つまり、僕が黒ずくめで【のぞき】に興ずるのは、AVの仕組みを通して【安全安心な快楽生活】を満喫するのと同じく、光の眩い場所でなければある意味輝けるアイテム【黒よりも黒い全身タイツに目出し帽】に、収穫前の稲穂の如く深い感謝の念で頭が下がる思いである。
「てな意味のない言い訳をしながら僕は、人の隠し事を今日も御伺に参るのだ」
街中の地下を流れる川。暗渠の隙間から目だけを出し、休みだというのに昼間から、通りすがるスカートの女の子が頭上を過ぎてくれないものかとひたすら待っている。

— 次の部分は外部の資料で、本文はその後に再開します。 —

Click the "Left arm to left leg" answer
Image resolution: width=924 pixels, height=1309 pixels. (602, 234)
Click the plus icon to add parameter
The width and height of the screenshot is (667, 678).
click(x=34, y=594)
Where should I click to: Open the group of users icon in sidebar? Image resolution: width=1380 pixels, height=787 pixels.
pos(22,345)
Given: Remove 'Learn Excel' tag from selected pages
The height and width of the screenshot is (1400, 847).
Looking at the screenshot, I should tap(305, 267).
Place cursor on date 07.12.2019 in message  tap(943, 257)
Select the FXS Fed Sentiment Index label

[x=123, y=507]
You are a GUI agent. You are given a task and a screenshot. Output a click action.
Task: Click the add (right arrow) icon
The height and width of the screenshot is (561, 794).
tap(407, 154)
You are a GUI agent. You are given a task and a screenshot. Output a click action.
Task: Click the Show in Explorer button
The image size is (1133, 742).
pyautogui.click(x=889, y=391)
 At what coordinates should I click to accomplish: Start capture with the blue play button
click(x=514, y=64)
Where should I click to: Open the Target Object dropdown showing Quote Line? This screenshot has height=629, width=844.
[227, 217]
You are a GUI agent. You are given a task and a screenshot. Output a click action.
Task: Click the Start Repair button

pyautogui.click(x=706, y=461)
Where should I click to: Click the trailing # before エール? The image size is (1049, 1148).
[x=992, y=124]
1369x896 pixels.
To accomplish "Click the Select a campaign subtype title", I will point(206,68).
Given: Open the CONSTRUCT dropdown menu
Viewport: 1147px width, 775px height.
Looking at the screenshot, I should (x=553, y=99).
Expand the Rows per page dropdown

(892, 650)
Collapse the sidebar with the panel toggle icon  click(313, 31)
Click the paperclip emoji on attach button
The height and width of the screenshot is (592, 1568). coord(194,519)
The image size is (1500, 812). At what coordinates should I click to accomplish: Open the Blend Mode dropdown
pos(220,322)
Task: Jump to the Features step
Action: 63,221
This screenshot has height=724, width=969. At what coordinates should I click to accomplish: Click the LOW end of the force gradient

結局のところ、黒くなって暗闇の狭間に潜む。それだけで身元がバレない。
なんて完全な保証はないから、まるで関係のない偶像を話の筋から別物と理解しながらしがみ付いて、僕は自分を鼓舞するしかなかった。
「人間てさ。なんだかんだ言いつつ皆等しく変態なんだよな」
だから大丈夫。僕は大丈夫。
非合法だけどそんなに悪いことはしていない。
そうやって僕はまた、すっかり犯罪者な自分を正当化する為に、AV関係者どころか人間を他人を全部敵に回しても平気な顔をしていられるような、そんな木石漢な人ならざるモノになって仕舞うような、なってきたような、変な気分になった。